Dans la majorité des systèmes bancaires, les banques commerciales disposent d'un compte bancaire auprès de la banque centrale. Cette dernière exige des banques commerciales de respecter un taux de réserve obligatoire, c'est-à-dire que les banques commerciales doivent déposer l'équivalent d'un certain pourcentage de leurs dépôts à la banque centrale. Ces comptes servent de filet de sécurité dans le cas où la banque commerciale s'approche de la faillite, car elle peut alors y piocher des ressources[1].

Les dépôts sont rémunérés en fonction d'un taux d'intérêt spécifique, qui est appelé taux de facilité de dépôt ou taux de rémunération de dépôt. Lorsque la banque centrale veut que les banques commerciales prêtent plus, elle réduit le taux d'intérêt : les banques commerciales, moins contraintes par la banque centrale, peuvent ainsi octroyer plus de crédits. Si, au contraire, l'économie connaît un épisode d'inflation, alors la banque centrale augmente le taux de rémunération des dépôts : il devient plus attractif pour les banques commerciales de déposer leurs ressources sur leur compte central que de prêter à des particuliers. Le robinet du crédit se resserre, la monnaie en circulation stagne ou chute, et donc l'inflation baisse[1].

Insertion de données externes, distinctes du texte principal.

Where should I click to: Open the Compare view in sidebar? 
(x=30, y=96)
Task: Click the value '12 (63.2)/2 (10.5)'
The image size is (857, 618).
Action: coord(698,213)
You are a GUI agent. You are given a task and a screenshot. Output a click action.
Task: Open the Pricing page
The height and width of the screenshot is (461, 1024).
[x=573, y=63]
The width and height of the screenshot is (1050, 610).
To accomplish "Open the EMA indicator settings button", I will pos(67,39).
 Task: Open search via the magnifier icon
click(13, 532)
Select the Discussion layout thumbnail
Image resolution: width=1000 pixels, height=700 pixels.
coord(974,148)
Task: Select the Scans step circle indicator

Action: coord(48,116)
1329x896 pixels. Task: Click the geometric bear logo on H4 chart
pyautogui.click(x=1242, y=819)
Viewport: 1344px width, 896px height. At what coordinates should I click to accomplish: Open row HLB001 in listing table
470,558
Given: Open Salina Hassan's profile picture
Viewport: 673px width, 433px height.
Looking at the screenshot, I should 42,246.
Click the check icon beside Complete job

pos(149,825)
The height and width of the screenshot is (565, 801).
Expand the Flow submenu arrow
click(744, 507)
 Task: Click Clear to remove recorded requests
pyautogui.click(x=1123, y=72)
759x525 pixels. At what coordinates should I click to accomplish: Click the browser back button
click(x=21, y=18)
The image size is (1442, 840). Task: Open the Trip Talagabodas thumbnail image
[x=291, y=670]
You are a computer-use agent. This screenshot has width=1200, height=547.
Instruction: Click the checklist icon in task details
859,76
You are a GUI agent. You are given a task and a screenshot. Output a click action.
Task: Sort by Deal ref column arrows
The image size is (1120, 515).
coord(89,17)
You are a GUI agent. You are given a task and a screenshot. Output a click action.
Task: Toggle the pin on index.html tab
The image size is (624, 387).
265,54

Le système à deux paliers est utilisé dans une situation où le taux d'intérêt devient négatif. Avec un taux d'intérêt de -1 %, un dépôt de 100 € sur le compte de la banque centrale génère une perte de 1 €. Perdre de l'argent sur ses réserves incite certes les banques à ne pas accumuler des réserves excédentaires et donc à prêter, mais dans une situation de crise économique, les banques commerciales sont fragilisées. Il est, dans ce cas, particulièrement inopportun que les réserves des banques soient réduites. La banque centrale peut alors mettre en place un système à deux paliers[1].

Le système à deux paliers permet à la banque centrale de bloquer à 0 % la rémunération des dépôts au-delà d'un certain seuil, afin de ne pas réduire la profitabilité des banques. Par exemple, si une banque dispose de liquidités supérieures à trois fois le montant des réserves obligatoires, la banque centrale peut décider de rémunérer à 0 % l'intégralité des réserves au-delà du palier de trois fois le montant de réserves obligatoires[2].

Ce système permet une meilleure transmission de la politique monétaire. En effet, les banques n'étant pas pénalisées par l'accumulation d'excédents au-delà d'un certain seuil, elles ne perdent rien à placer de leurs fonds sur le compte de la banque centrale lorsque l'économie est frappée par des secousses. Elles savent que, dès lors que leurs réserves sont au-delà du seuil, elles ne seront pas rémunérées négativement[2].

Le système à deux paliers fonde sa légitimité sur des études académiques qui montrent que lorsque les dépôts sont soumis à un taux d'intérêt négatifs par la banque centrale, la profitabilité des banques se réduit et ces dernières octroient moins de crédit. Il s'agit donc d'un effet pervers des taux d'intérêt négatifs. Lawrence Summers démontre dans une étude de qu'en Suède, les banques commerciales ont augmenté leurs taux d'intérêt sur les prêts aux ménages et aux entreprises afin de compenser la perte de rentabilité due au passage en zone négative du taux de la banque centrale. Or, les taux d'intérêt positifs réduisent l'investissement et la dépense, ce qui est l'effet contraire de celui souhaité par la banque centrale[3].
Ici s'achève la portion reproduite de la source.